Conditioning Method: Zero training cost, directly applied to existing models.
Construction Method: Trained using the standard cross-entropy loss, but the output layer includes masks constrained by the FSA. During training, the model only computes softmax over the canonical token subset.
The two methods can be used independently or in combination.

Key Experimental Results¶

Main Results: Improving Perplexity via Canonicality Correction¶

Model	Corpus	Original PPL	Conditioning PPL	Gain
GPT-2 Small (124M)	WikiText-103	Baseline	Decreased	~0.5-1%
GPT-2 Medium (355M)	WikiText-103	Baseline	Decreased	~0.3-0.8%
GPT-2 Large (774M)	WikiText-103	Baseline	Decreased	~0.2-0.5%
Customized Small Model	Multi-corpus	Baseline	Construction Best	~1-3%

Noncanonical Probability Mass Analysis¶

Vocab Size	Noncanonical Encodings Order	Wasted Probability Mass	Description
Small Vocab (~1K)	Fewer	Smaller	Few merge rules, few noncanonical paths
Medium Vocab (~10K)	Significant	Medium	Practically substantial mass waste
Large Vocab (~50K+)	Exponential Growth	Maximum	The problem is most severe in large vocabularies

Key Findings¶

The noncanonical encoding problem is ubiquitous across all tested models and corpora.
Correcting it consistently improves held-out likelihood, proving that the wasted probability mass is indeed effectively recovered.
Larger vocabularies lead to more noncanonical encodings, yielding more significant gains from the correction.
While the conditioning method is training-free, it introduces inference overhead; conversely, the construction method incurs no inference overhead but requires training.
Improvements are observed across different languages (English, multilingual) and various domains.

Highlights & Insights¶

Reveals a long-overlooked systematic issue: The combination of BPE and autoregressive LMs suffers from a probability leakage. This is not an issue of individual models, but a defect at the paradigm level.
Elegant and efficient FSA formalization: Converts the intuitive concept of "canonicality" into precise formal language constraints.
Strong complementarity between the two schemes: The conditioning method is suitable for plug-and-play correction of pre-trained models, while the construction method is suited for newly trained models.
Surprising scale of the problem: The quantity of noncanonical encodings scales exponentially with string length.

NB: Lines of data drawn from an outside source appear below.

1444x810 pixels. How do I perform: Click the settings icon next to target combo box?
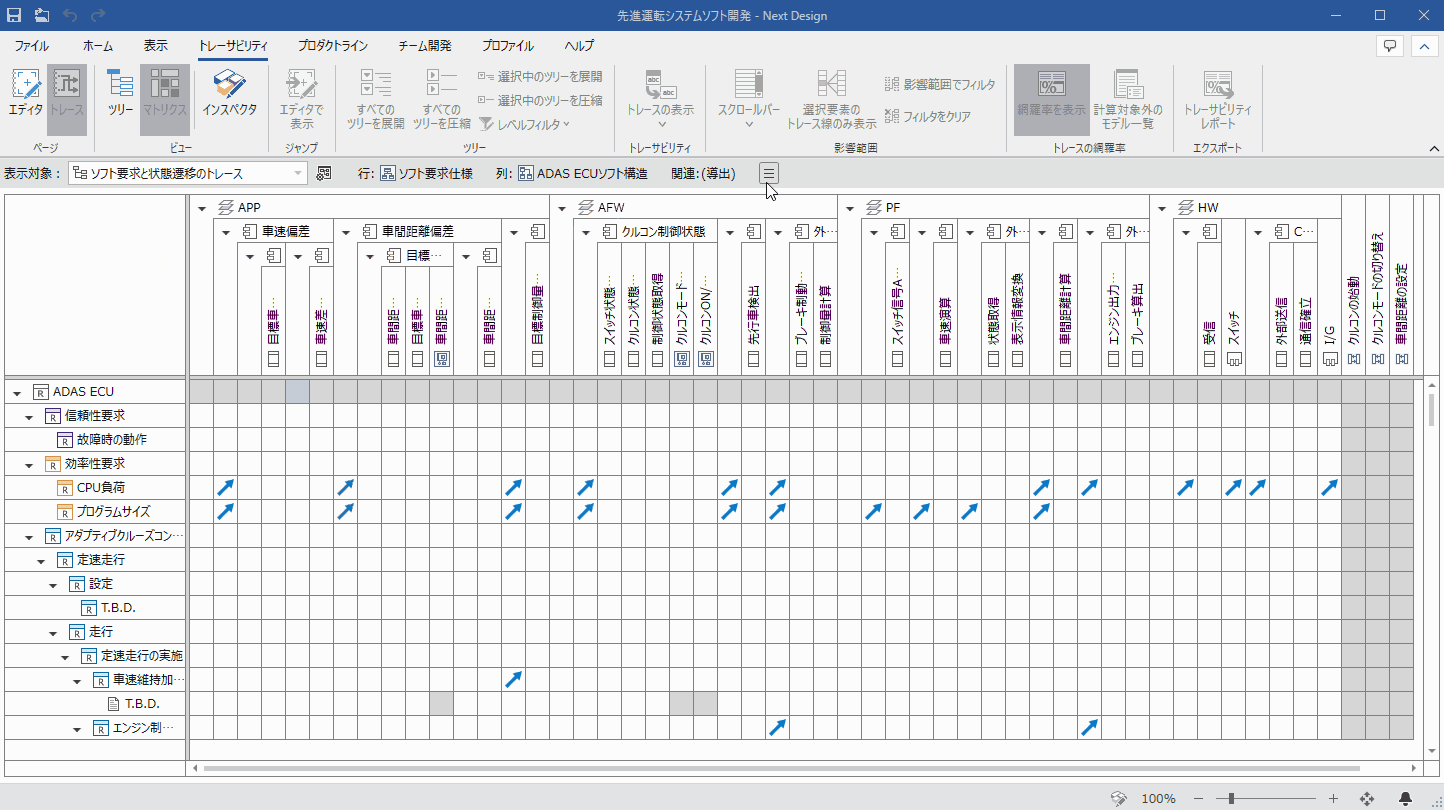click(x=323, y=173)
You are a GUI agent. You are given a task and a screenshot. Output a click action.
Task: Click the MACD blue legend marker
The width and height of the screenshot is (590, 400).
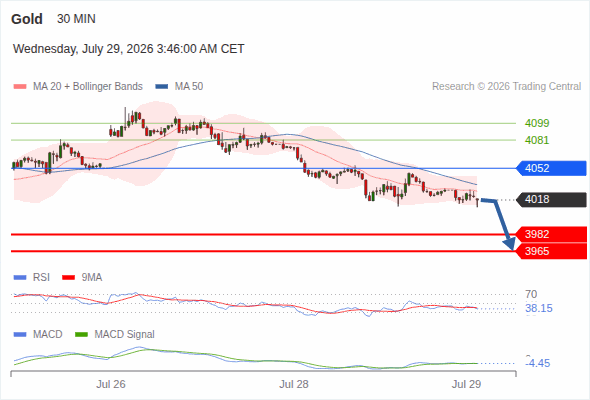coord(20,335)
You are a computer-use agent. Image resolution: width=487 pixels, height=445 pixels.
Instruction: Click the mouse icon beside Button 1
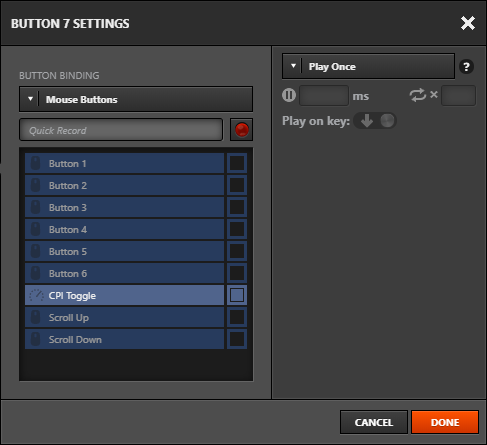point(36,163)
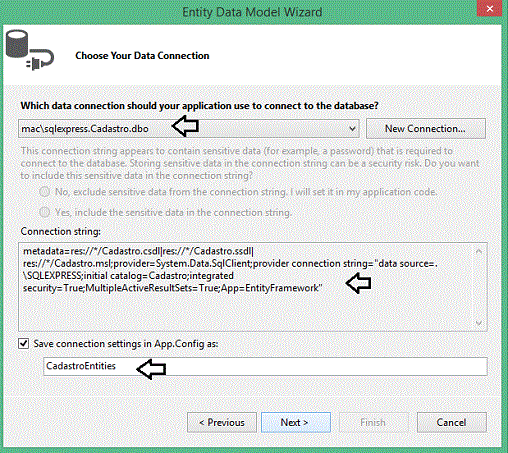Click the disabled Finish button
Screen dimensions: 508x453
click(374, 422)
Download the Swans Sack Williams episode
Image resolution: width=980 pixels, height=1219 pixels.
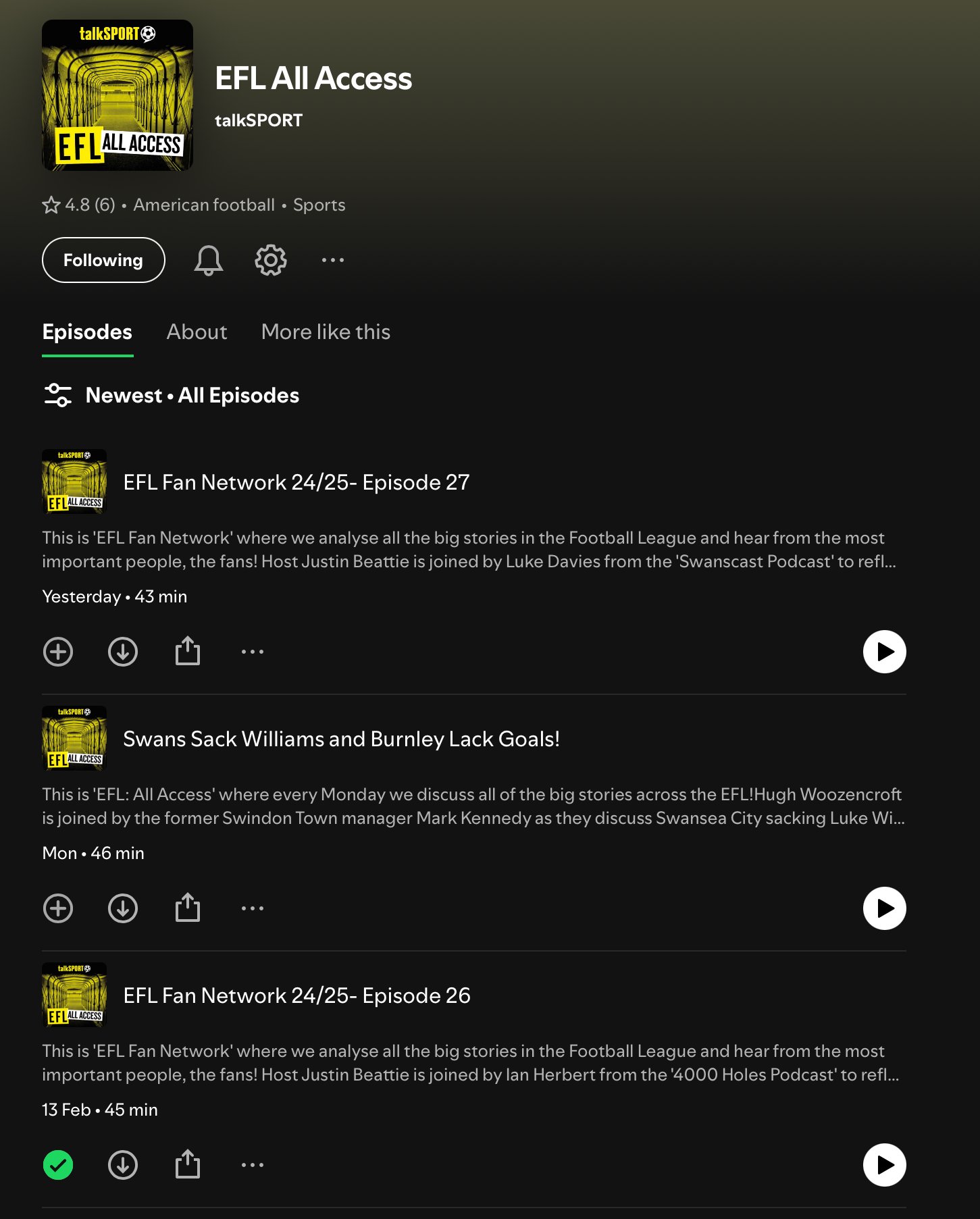click(x=123, y=908)
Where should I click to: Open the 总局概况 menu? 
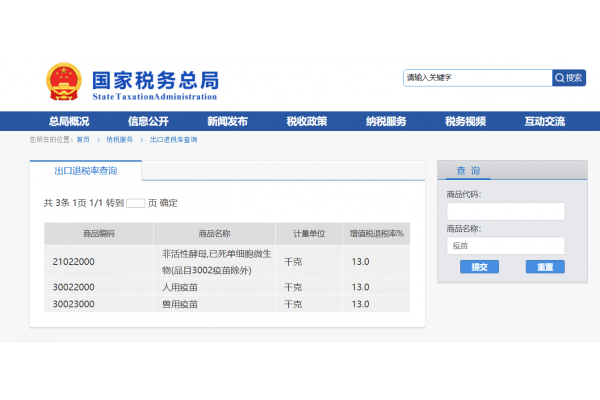[69, 121]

Limitations & Future Work¶

The conditioning method requires maintaining FSA states during inference, which increases computational overhead, especially under large vocabularies.
The construction method requires training from scratch or large-scale fine-tuning, which is impractical for massive models like GPT-4.
The paper primarily evaluates the method on small-to-medium scale models; the effectiveness on models with tens of billions of parameters remains unknown.
The concrete impact on downstream tasks (e.g., QA, summarization) has not been quantified, as evaluation is restricted to perplexity.
The scale of improvement tends to decrease for larger models, and whether "large models automatically learn to avoid noncanonical encodings" has not been thoroughly discussed.

BPE Dropout / Subword Regularization: These works deliberately introduce noncanonical encodings for data augmentation, whereas this work argues that these encodings should not be assigned probability—providing a completely different perspective.
Constrained Decoding: The conditioning method is closely related to constrained generation techniques, though the source of constraints differs (canonicality vs. syntax/format).
Impact of Tokenizer Choice on LMs: This work further confirms that tokenizers do not only affect efficiency but also compromise the correctness of probability distributions.
Insight: Do other deterministic preprocessing steps (e.g., text normalization) suffer from similar probability leakages?

Rating¶

Novelty: ⭐⭐⭐⭐⭐ Discovered and formalized a widespread yet overlooked theoretical defect under probability theory.
Experimental Thoroughness: ⭐⭐⭐⭐ Verified across multiple models and corpora, but lacks scale-up to extremely large models and downstream task evaluations.
Writing Quality: ⭐⭐⭐⭐⭐ Rigorous and clear theoretical derivations, with a natural flow in describing the FSA construction.
Value: ⭐⭐⭐⭐ Makes significant contributions to tokenization and foundational LM theory, though the practical deployment benefits are relatively limited.